# Noob question on component speakers midbass vs midrange



## movingzachb (Dec 13, 2013)

Are the speakers that come with a component set a mid range or a mid bass speaker? Are they one in the same or can they vary depending on the component set?

I have a front stage now of components. If I wanted to add some bass for the rear speakers (two 6.5" or up to maybe 8") but not a actual high impact sub woofer - could one add a set of 'mid bass' speakers and get a tighter more responsive bass output as apposed to a full on sub woofer?

Thanks for any input.


----------



## Truthunter (Jun 15, 2015)

In a 2-way component set, the woofer handles midbass and midrange frequencies.

Most of the time the woofer is mounted in the front door which I assume is the way your set-up is. How well the front door is sealed and acoustically treated can have a major impact on how well the woofer will reproduce midbass frequencies.


----------



## movingzachb (Dec 13, 2013)

Truthunter said:


> In a 2-way component set, the woofer handles midbass and midrange frequencies.
> 
> Most of the time the woofer is mounted in the front door which I assume is the way your set-up is. How well the front door is sealed and acoustically treated can have a major impact on how well the woofer will reproduce midbass frequencies.

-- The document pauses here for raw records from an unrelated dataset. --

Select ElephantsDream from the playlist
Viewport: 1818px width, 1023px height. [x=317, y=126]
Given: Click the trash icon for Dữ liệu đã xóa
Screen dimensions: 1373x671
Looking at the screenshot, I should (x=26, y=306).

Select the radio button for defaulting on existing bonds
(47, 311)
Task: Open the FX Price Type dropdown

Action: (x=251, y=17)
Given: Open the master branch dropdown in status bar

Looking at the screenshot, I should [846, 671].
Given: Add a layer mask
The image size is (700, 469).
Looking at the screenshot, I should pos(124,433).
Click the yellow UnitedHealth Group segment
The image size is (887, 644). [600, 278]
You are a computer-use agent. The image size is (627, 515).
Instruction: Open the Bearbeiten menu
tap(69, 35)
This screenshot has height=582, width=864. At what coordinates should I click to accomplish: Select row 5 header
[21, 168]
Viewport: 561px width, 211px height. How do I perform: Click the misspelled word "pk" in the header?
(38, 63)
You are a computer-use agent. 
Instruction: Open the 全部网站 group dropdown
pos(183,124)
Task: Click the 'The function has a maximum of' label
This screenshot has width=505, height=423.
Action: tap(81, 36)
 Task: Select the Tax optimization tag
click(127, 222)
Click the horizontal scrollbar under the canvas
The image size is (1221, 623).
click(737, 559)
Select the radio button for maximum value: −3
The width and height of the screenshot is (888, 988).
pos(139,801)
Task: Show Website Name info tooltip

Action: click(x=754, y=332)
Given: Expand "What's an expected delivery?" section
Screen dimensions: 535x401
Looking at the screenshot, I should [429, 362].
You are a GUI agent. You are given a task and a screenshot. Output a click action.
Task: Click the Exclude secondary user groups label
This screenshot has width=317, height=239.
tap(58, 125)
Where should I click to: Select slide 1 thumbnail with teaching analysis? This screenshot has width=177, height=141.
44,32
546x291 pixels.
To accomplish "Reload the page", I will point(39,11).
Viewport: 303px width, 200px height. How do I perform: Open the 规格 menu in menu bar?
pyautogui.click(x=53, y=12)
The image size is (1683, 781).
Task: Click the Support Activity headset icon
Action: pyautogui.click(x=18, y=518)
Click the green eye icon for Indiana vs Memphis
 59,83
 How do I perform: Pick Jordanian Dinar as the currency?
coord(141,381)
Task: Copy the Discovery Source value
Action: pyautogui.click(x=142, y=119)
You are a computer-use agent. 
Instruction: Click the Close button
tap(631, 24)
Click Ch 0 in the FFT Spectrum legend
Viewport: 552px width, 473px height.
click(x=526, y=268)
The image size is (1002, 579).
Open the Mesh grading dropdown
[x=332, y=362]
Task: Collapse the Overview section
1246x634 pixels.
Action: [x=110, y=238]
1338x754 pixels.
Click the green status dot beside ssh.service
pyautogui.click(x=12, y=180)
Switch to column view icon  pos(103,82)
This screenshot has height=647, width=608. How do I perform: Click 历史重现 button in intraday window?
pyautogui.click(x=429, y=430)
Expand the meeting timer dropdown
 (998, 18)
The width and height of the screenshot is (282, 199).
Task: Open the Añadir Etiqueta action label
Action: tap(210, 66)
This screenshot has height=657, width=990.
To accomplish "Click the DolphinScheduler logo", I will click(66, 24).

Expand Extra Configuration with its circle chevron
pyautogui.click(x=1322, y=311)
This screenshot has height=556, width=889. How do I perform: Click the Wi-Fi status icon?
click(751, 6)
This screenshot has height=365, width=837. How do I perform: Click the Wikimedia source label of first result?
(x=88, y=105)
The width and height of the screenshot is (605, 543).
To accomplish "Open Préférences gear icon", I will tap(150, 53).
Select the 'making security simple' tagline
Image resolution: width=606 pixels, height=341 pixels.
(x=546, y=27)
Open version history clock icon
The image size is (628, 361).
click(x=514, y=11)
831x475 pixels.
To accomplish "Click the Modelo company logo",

I am wondering if people instead of installing 2 way full range components or coax in the rear deck of their cars would just use two mid bass speakers instead of sub woofers to get a tighter bass response. Is it possible to do this or would you just need to go to a sub woofer? I am trying to avoid using subs as I enjoy bass but not deep pounding bass.


----------



## Truthunter (Jun 15, 2015)

I've seen cars with either 6.5s or 8s dedicated to bass, and crossed over like a subwoofer would be, mounted in the rear deck. Usually they are speakers specifically designed to reproduce mid/sub bass frequencies and infinite baffle use with output usually limited to 30-35hz and above.


----------



## drop1 (Jul 26, 2015)

Short answer to your first question is the mid speaker is both mid and midbass.

You shouldn't need rears to add midbass.
A properly tuned system with good sub integration will have all the bass/midbass you will ever need. Timing and crossover points are key. From there smooth freq response through the entire spectrum.
If you can't get the midbass response you want from your fronts/sub it's likely you may do more damage than good adding rears.
That being said when I've run rears in the past I usually just use whatever I have laying around. I've used coaxials and cut the leads to the tweeters more than once.
Trying to get rears to play in nice with the fronts is not an easy task.
Those rears will be playing well into the range where we can localize sound.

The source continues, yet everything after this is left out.